Swimming for Fitness
- Chris Woolston, M.S.
- Posted March 11, 2013
What are the benefits of swimming?
Swimming is a gentle but challenging exercise that tones your body while giving your heart an excellent workout. Contrary to popular wisdom, recent studies suggest that swimming can be helpful for weight loss and at least as effective as a walking program. Because its not a weight-bearing exercise, its not likely to strengthen bones or prevent osteoporosis. By the same token, it's a good choice for people with arthritis or back problems because it wont stress the joints.
What equipment do I need?
If you're swimming for exercise instead of just splashing around for fun, you'll want a swimsuit that fits snugly and comfortably without a lot of fuss or readjustment. Ladies, there's a reason why you never see a bikini at an Olympic swimming event. For a real workout, a one-piece suit is best. Guys, you don't need to go all the way down to a skimpy Speedo unless that's your style, but you don't want baggy trunks that will drag you down, either. A good-fitting racing-style suit will be your best bet. You'll want a good pair of swim goggles too, especially if you're swimming in chlorinated pools. A bathing cap is a must if you have long hair.
Do I need swimming lessons?
You probably took swim lessons when you were a kid. And if you're planning to swim for fitness, you probably already know the basics of the free-style stroke, Still, it might be a good idea to sign up for adult swim lessons if you haven't had one in awhile. You can learn some new strokes, refine your current strokes, and generally take some of the frustration out of your workout.
What's a typical workout?
Ultimately, you'll get the most out of your workout if you can swim for at least 30 minutes without rest at least three times a week. That's a tall order for someone who's just starting out, so you should take it easy at first. Try swimming for just 30 seconds then resting for 30 seconds. Over time, you'll spend more time swimming and less time resting. Ideally, you'll use more than one stroke in your routine to spread the work out among different muscle groups.
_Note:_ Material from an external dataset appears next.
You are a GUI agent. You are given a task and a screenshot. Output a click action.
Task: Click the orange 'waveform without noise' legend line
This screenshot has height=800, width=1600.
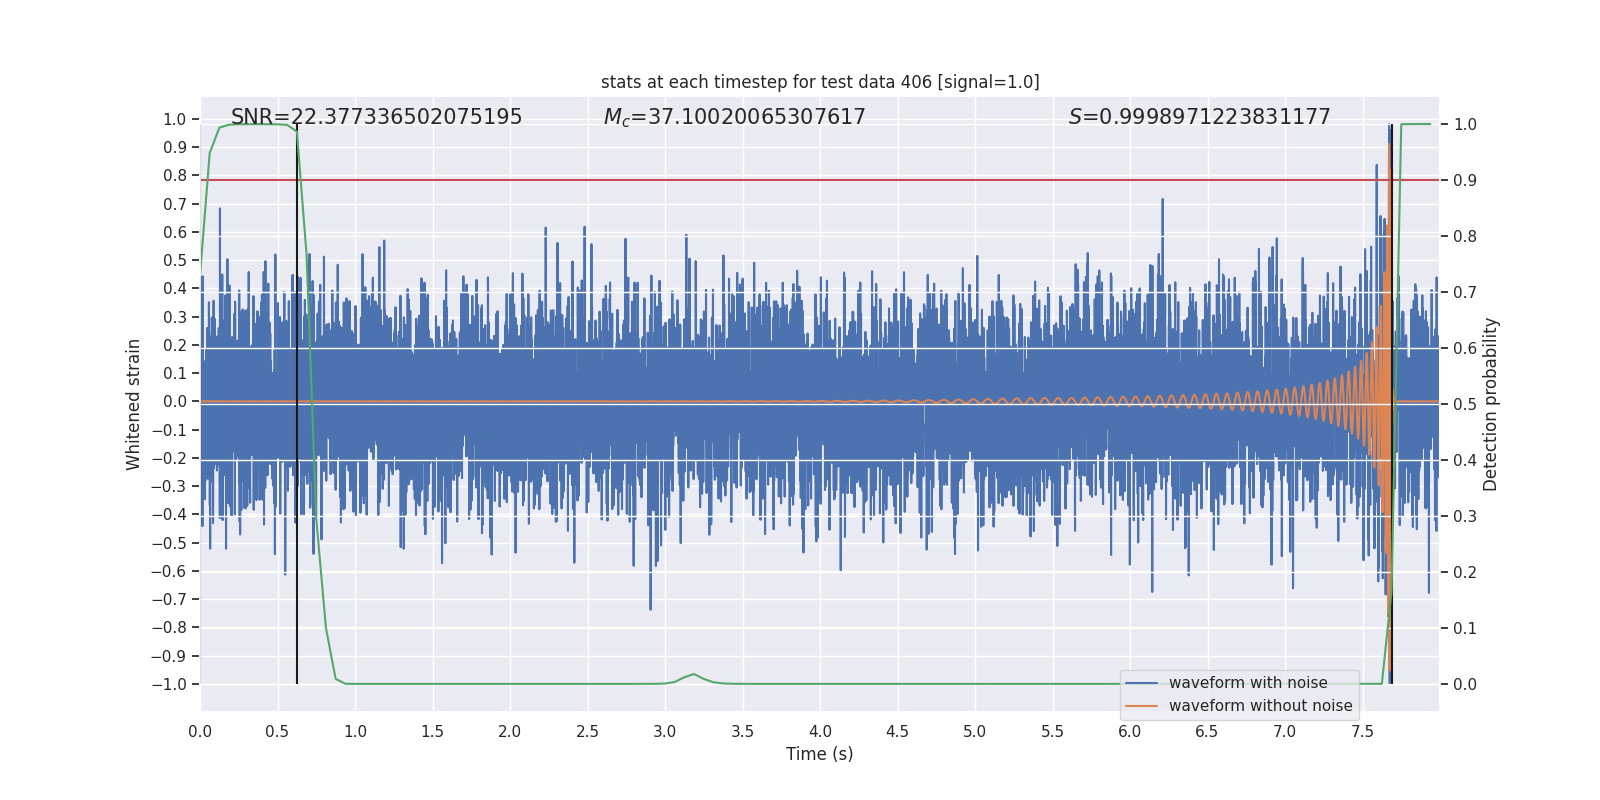click(x=1142, y=706)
Once you're up to speed, you might start your workout with five to 10 minutes of easy warm-up strokes followed followed by 20 to 40 minutes of more vigorous swimming.
What precautions should I take?
You may want to check with a doctor before beginning your swimming routine, especially if you have chronic back, joint, heart, or inner-ear problems or if you're pregnant. Obviously, you'll need to take extra precautions -- staying within your limits, checking weather reports, swimming with a friend, etc., if you're swimming in open bodies of water far from a lifeguard. Also, keep in mind that you'll sweat even though you're under water. As with any other serious workout, you'll want to hydrate before and after.
American Council on Exercise. Get into the swim of things. 2010.
Cox KL et al. A comparison of the effects of swimming and walking on body weight, fat distribution, lipids, glucose, and insulin in older women -- the sedentary women exercise adherence trial 2. Metabolism. 2010. 59(11): 1562-73
Georgia State University. Swimming. 1999.
Katz, Jane. The Aquatic Handbook for Lifetime Fitness. Allyn & Bacon: Boston. 1996.